▶ Teks Dokumen
##########

Komite Pemantauan Pelaksanaan Otonomi Daerah (KPPOD) pun mengamini hal itu bahwa dalam konteks pemilu, perlakuan berbeda terhadap daerah dari peserta pemilu tidak dapat dimungkiri.
Partai-partai politik dan juga para politikus tentu melirik daerah-daerah yang punya jumlah suara potensial yang bisa bergerak dan memenangi kontestasi pemilihan legislatif maupun pemilihan presiden.
Hal tersebut merupakan sesuatu yang wajar dalam konteks politik karena mengamankan wilayah dengan jumlah pemilih yang banyak artinya memenangi pemilu.
Namun, dalam penerapan konteks desentralisasi dan otonomi daerah pada pemerintahan, setiap jengkal wilayah Indonesia memiliki posisi yang sama dan setara, terlepas dari kondisi, jumlah penduduk, dan potensi elektoral.
Posisi sama
Dalam konteks pemerintahan setiap daerah memiliki posisi yang setara terutama dalam hal intervensi terhadap daerah, baik itu dari Pemerintah Pusat maupun pemerintah daerah terkait memajukan kesejahteraan umum.

##########

▶ Tujuan Tugas
Menurut teks dokumen tentang otonomi daerah, mengapa mengamankan wilayah dengan jumlah pemilih yang banyak dianggap wajar dalam konteks politik?

▶ Materi Terkumpul
##########

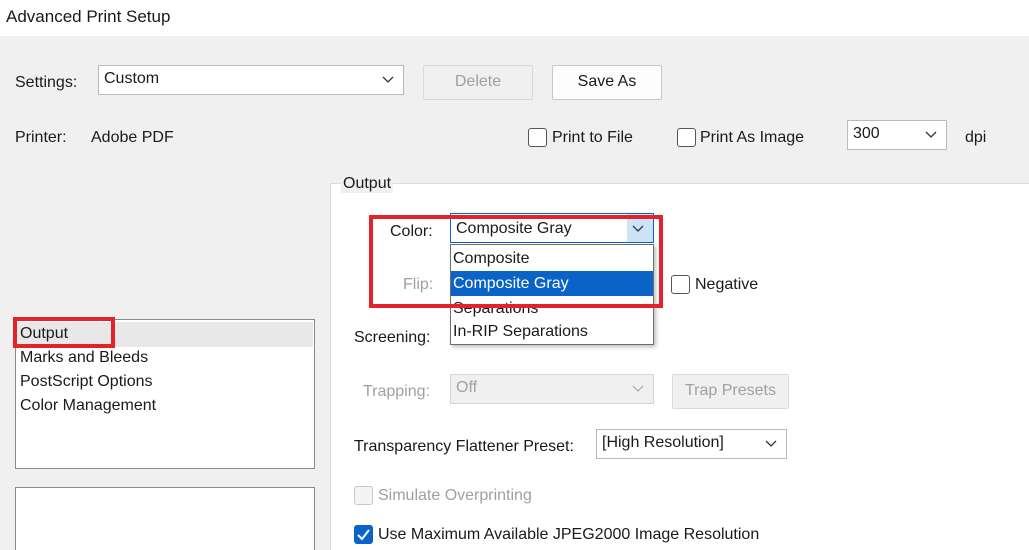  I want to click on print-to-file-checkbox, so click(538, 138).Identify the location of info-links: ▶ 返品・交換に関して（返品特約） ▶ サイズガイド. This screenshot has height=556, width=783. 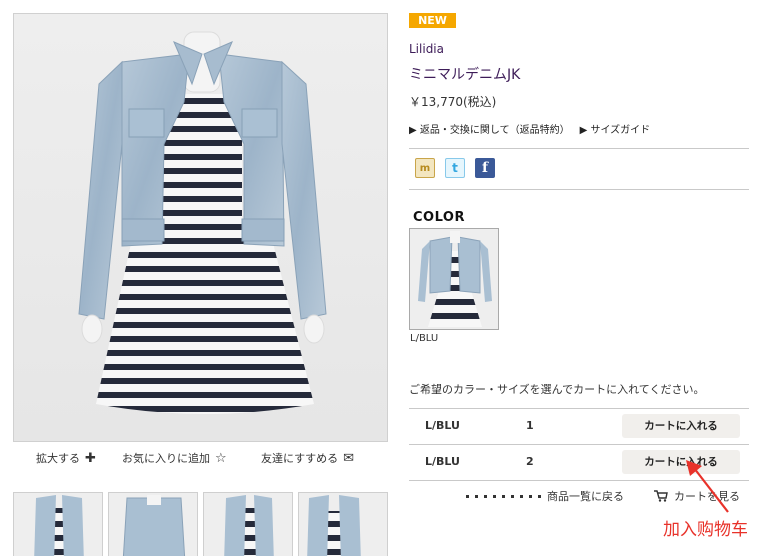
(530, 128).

##########

▶ Jawaban Latihan
Karena mengamankan wilayah dengan jumlah pemilih yang banyak artinya memenangi pemilu.